## SOBRE ESTE EXERCÍCIO
Prolongue o texto sobre a visita da comitiva etíope a Matosinhos, começando logo a seguir à última frase apresentada.
═════ EXCERTO DA FONTE ═════
Apesar de o nome de Serrão só aparecer na lista do corpo diplomático acreditado em Lisboa em 2012 e não já noutros posteriores, ainda o ano passado o empresário esteve na qualidade “cônsul honorário da Etiópia no Porto” numa comitiva “da República Democrática Federal da Etiópia que se encontrava em Portugal à procura de novas oportunidades de negócio” e a estabelecer “contactos para futuros investimentos”.

A comitiva foi recebida em Julho do ano passado na Câmara de Matosinhos, o município onde a Selectiva Moda e o consulado estão localizados, tendo sido recebida pelo vice-presidente, Carlos Mouta, e pelo vereador da Cultura, Fernando Rocha, como dá conta a própria autarquia numa nota informativa colocada no seu site.

O objectivo, refere a nota, foi a assinatura de um “acordo de aproximação das cidades de Matosinhos e Hawassa", capital de uma região no sul da Etiópia.

A acompanhar Manuel Serrão estava o presidente da Câmara de Hawassa, Tsegaye Tuke Kia, que, segundo a da autarquia de Matosinhos, é simultaneamente o presidente da Associação dos Municípios da Etiópia, e o gestor do parque industrial de Hawassa, Matiwos Ashenafi Giraye, além da embaixadora de Portugal na capital etíope, Luísa Fragoso.

Depois de um périplo pelo concelho, houve uma sessão na câmara onde “foi assinado um acordo de cooperação com o objectivo de iniciar os procedimentos para a aproximação entre as cidades de Matosinhos e Hawassa, com vista ao estabelecimento de relações mais profundas, tendentes à eventual geminação entre si”.
═════ DADOS DO EXERCÍCIO ═════
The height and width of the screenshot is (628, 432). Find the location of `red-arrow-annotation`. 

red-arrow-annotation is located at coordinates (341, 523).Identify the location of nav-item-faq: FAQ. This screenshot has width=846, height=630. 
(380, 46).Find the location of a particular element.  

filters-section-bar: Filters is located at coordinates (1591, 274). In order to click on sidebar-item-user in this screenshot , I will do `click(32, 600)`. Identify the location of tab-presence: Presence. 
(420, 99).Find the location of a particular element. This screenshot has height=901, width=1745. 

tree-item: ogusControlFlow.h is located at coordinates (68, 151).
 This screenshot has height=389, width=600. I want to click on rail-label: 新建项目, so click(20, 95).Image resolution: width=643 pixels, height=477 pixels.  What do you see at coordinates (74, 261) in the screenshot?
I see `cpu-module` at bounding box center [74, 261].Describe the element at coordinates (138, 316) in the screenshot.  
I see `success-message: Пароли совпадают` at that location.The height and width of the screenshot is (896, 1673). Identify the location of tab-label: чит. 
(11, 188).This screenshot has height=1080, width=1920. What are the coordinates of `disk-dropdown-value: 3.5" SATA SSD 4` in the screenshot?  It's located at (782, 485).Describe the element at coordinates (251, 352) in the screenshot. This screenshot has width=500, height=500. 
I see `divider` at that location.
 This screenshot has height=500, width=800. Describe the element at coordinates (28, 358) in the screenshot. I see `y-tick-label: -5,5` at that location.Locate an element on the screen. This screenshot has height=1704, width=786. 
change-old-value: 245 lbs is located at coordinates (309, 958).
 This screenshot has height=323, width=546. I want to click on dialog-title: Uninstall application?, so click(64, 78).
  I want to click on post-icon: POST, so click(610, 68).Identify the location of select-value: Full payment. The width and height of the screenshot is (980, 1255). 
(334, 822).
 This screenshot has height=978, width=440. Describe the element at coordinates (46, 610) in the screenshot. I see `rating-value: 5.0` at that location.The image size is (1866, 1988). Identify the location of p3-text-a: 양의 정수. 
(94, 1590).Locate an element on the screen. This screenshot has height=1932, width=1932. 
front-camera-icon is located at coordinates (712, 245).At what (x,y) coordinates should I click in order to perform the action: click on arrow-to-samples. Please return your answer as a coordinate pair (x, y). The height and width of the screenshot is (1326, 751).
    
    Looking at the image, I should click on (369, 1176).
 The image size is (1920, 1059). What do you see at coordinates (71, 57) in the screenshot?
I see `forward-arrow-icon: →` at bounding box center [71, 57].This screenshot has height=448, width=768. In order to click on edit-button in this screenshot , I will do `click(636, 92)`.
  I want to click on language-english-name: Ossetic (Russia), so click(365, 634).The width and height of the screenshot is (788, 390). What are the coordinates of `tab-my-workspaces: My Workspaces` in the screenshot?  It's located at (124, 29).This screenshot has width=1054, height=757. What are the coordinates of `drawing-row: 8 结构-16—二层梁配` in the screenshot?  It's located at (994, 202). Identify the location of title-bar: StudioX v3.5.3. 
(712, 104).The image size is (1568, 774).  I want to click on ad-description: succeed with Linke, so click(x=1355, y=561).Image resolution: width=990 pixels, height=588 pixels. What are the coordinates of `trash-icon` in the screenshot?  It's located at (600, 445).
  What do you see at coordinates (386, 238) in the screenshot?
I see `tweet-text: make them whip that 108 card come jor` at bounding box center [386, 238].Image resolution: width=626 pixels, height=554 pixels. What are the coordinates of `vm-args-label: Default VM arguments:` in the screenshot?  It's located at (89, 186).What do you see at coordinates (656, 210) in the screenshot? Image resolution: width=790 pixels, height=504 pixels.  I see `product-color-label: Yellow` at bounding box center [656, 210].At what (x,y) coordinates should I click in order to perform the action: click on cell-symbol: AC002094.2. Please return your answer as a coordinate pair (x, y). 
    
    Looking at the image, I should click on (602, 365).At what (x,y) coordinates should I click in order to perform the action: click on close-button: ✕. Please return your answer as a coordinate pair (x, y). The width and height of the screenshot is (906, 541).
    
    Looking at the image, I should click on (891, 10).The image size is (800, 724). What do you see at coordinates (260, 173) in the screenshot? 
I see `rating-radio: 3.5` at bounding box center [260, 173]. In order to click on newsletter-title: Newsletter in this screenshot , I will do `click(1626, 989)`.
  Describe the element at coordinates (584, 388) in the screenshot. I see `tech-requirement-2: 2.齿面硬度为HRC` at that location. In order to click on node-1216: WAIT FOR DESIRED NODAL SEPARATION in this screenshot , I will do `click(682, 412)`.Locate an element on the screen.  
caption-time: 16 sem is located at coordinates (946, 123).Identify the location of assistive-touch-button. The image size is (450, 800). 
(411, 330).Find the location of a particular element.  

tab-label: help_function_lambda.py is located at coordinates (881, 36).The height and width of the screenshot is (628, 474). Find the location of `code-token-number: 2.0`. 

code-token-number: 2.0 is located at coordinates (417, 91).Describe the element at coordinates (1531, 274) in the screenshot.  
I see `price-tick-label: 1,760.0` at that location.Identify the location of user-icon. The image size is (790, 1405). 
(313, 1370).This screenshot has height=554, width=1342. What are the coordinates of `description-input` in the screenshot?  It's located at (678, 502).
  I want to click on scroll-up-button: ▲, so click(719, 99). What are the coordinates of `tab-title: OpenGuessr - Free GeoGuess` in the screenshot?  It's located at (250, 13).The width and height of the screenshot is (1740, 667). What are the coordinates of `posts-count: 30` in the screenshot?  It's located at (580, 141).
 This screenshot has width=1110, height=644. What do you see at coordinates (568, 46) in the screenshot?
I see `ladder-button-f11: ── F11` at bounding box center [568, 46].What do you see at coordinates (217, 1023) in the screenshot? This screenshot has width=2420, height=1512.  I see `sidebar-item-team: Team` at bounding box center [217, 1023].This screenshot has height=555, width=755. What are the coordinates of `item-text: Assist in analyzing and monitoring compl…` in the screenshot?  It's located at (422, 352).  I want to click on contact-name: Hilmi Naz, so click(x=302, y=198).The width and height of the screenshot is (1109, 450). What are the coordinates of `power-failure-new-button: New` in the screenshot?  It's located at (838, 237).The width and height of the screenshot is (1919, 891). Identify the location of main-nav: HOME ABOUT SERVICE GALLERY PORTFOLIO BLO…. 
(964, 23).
═════
## CAIXA DE RESPOSTA
O site embassypages –​ que se apresenta como o directório mais completo e preciso de embaixadas e consulados do mundo – identifica Manuel Serrão como cônsul honorário da Etiópia no Porto, apresentando como morada e contacto telefónico do consulado os mesmos que são usados pela Selectiva Moda. O mesmo acontecia em 2012 na lista oficial do corpo diplomático acreditado em Lisboa: nessa altura, contudo, o email de contacto era modtissimo.ms@mail.telepac.pt. Agora aparece no site embassypages consuladoetiopia.porto@gmail.com.

Contactado pelo PÚBLICO, o advogado do empresário nortenho, Marinho Falcão, recusou-se a fazer comentários, voltando a repetir que não fará a defesa do cliente na praça pública.

Apesar da Operação Maestro, um caso de alegada fraude na obtenção de fundos europeus que tem Serrão como figura central, ainda não ter arguidos, o PÚBLICO sabe que tal deverá mudar nas próximas semanas. A intenção do Ministério Público será notificar os principais suspeitos para serem ouvidos como arguidos num primeiro interrogatório judicial, para que um juiz de instrução lhes possa aplicar medidas de coacção. O habitual nestes casos de fraude é exigirem-se cauções aos arguidos.

Nas buscas da operação, que começaram na passada terça-feira e que ainda decorriam em alguns locais esta sexta-feira, a Polícia Judiciária visitou, entre as perto de oito dezenas de locais, a actual residência de Serrão, um pequeno apartamento localizado na Secção Regional Norte da Ordem dos Médicos.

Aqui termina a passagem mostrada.